World Trade Center artifacts to become museum exhibits

Several hundred World Trade Center relics such as twisted steel beams, part of the North Tower antenna and an elevator motor will be lent to museums around the world or used in memorials after preservationists finish cleaning and cataloguing them.

The Port Authority of New York and New Jersey, the trade center owner, has provided $6 million for the archive project. Architects chose about 700 objects from the 1.6 million tons of debris created when the towers collapsed, and preservationists are cleaning and photographing the pieces inside a hangar at Kennedy International Airport.

Museums began requesting objects from the disaster shortly after it occurred.

“There are a lot of things that are very evocative of the life of the World Trade Center as it existed, and of course, a lot of material that documents the day of September 11,” Sarah Henry, vice president of programs for the City of New York, told the Associated Press. “The tremendous physical forces unleashed that day are frozen in time.”

One of the artifacts is a copy of the New York Times from June 23, 1969, that was stuffed inside a steel column.

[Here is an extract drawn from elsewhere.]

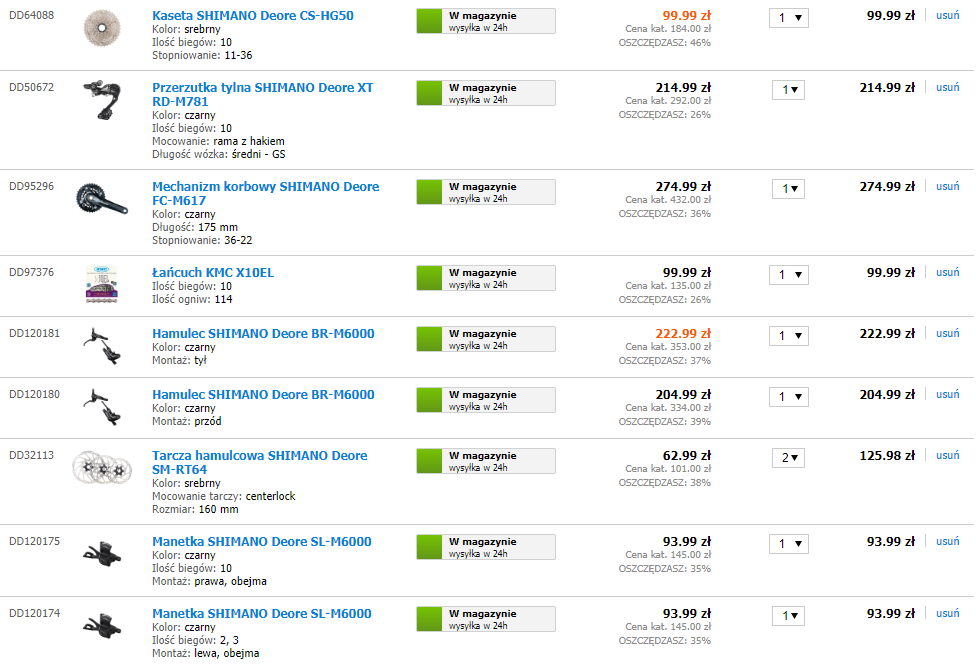
Task: Open quantity dropdown for Mechanizm korbowy
Action: coord(788,188)
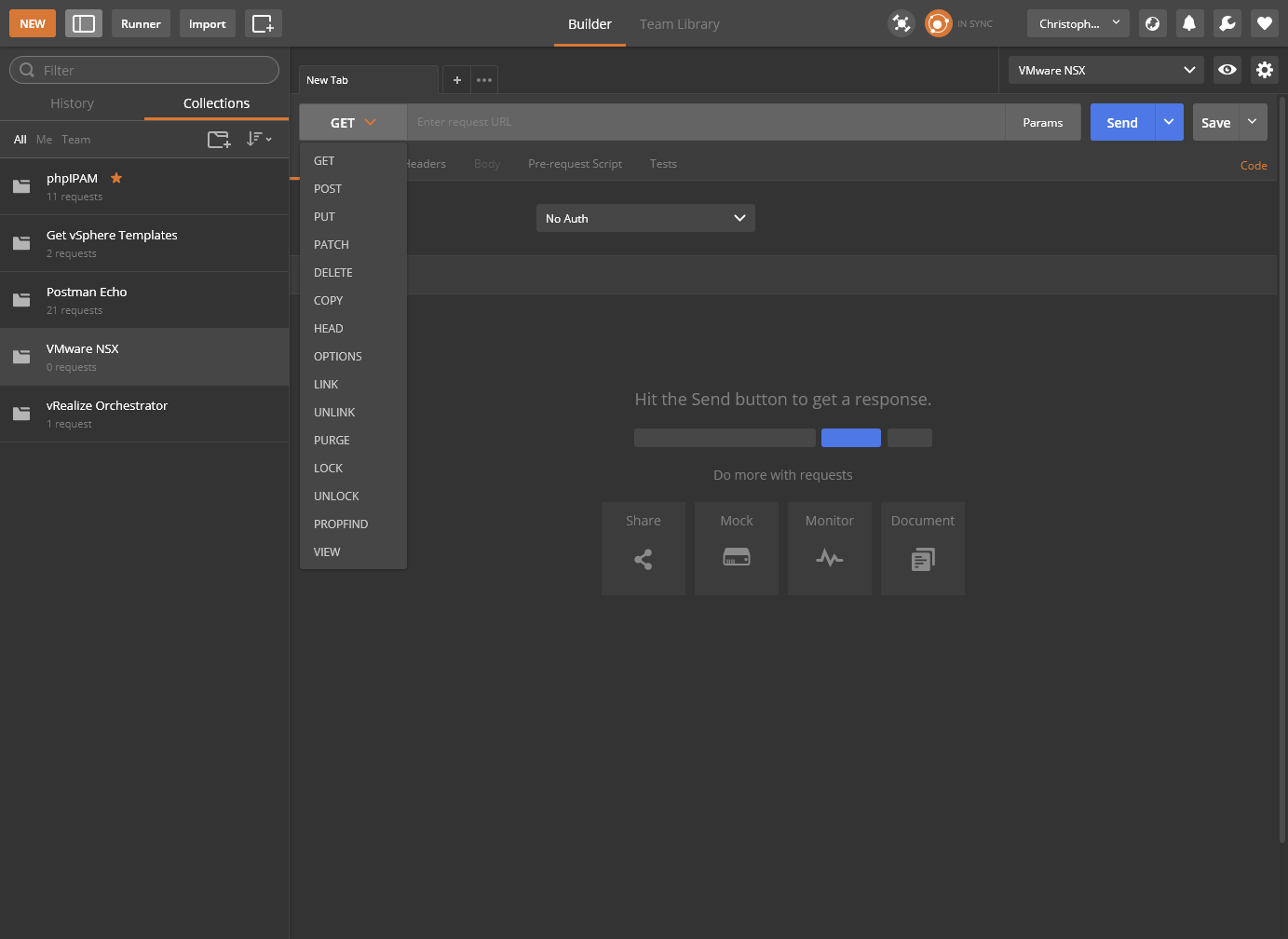
Task: Create a new collection using folder-plus icon
Action: (x=219, y=140)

Members of the preservation team think a construction worker put it there when the towers were being built.

Other items include a 62-ton South Tower column, the last piece of steel standing after the collapse, five floor slabs compressed to a height of 3 feet, commuter train cars buried in the trade center basement, crushed cars and a firetruck.

Workers on the archive project will make a catalogue with pictures of each object, which will be numbered. Museum curators will then be able to search the catalogue for items they want to borrow and identify those items by number. Workers say they expect to catalogue all items within six months.